Dès le mois de septembre, la fleur symbole de la maison impériale donne lieu à de nombreuses festivités.
Quelle est la première fleur qui vous vient à l’esprit lorsque vous pensez au Japon ? Si vous répondez la “fleur de cerisier”, la plupart des Japonais seront d’accord avec vous. Bien que le Japon n’ait pas de fleur nationale officielle, c’est le sakura qui capte l’imagination populaire. Il n’empêche que le symbole officiel du pays est le chrysanthème.
Le motif du chrysanthème à 16 pétales figure sur le blason impérial. On le voit sur la couverture des passeports japonais, sur les pièces de 50 yens et au-dessus des portes des ambassades japonaises à l’étranger. Il est même gravé sur le couvercle de la boîte contenant la Constitution japonaise. L’expression occidentale “trône du chrysanthème” est utilisée pour désigner à la fois le trône de l’empereur et l’institution impériale.
“Le chrysanthème symbolise la nation, explique Awane Maiko, directrice adjointe du bureau de Tôkyô du gouvernement préfectoral de Hiroshima. Il a une image particulièrement noble, et c’est l’emblème officiel de la famille impériale.”
Et si l’arrivée de la saison des chrysanthèmes n’est pas synonyme des grandes de hanami, associées aux fleurs de cerisier, les visiteurs du Japon en octobre et novembre ne peuvent manquer de remarquer les éblouissantes parures de chrysanthèmes qui surgissent dans tout le pays, parfois dans les endroits les plus improbables.

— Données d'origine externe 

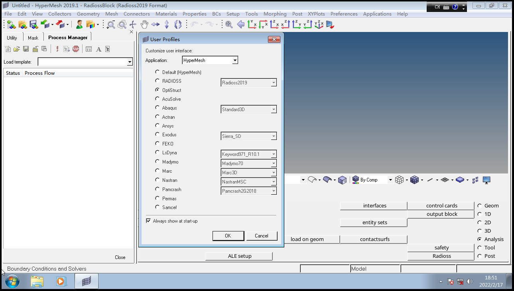Screen dimensions: 514x291
Task: Enable the OptiStruct radio button
Action: coord(157,90)
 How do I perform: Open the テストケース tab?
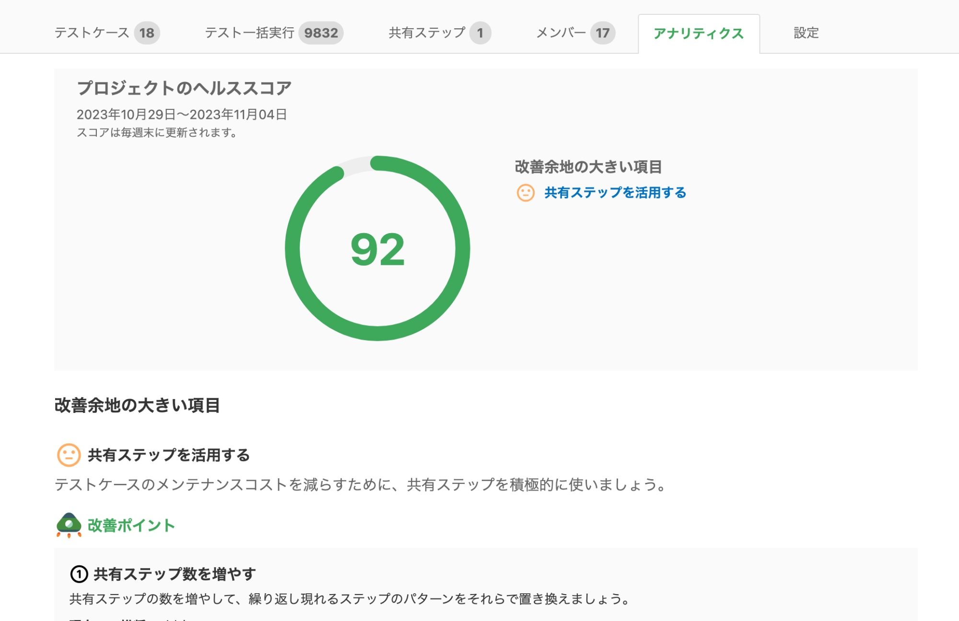click(x=92, y=33)
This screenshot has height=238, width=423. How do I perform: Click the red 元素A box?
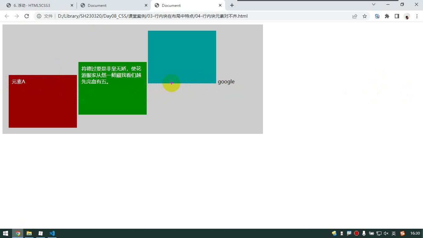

Sur le quai d’une gare rurale, par exemple, vous pouvez trouver une douzaine de bonsaïs de chrysanthème et une multitude de fleurs de taille normale. Une composition plus modeste orne l’entrée de la poissonnerie au coin de notre rue. Des portes des banques et des écoles à la fenêtre de la boulangerie locale, des halls d’hôtel aux bureaux de poste, les chrysanthèmes sont partout, se tenant droits et grands comme des sentinelles. Même les toilettes publiques peuvent présenter quelques fleurs dans un vase, que personne ne songerait à voler ou à vandaliser. Il n’est pas étonnant que l’automne ait été désigné “mois du chrysanthème”.
Sakura et chrysanthèmes sont des opposés complémentaires. Les Japonais aiment les fleurs de cerisier, car elles capturent la beauté fragile et fugace de l’instant éphémère. Les chrysanthèmes, quant à eux, représentent la force et la longévité.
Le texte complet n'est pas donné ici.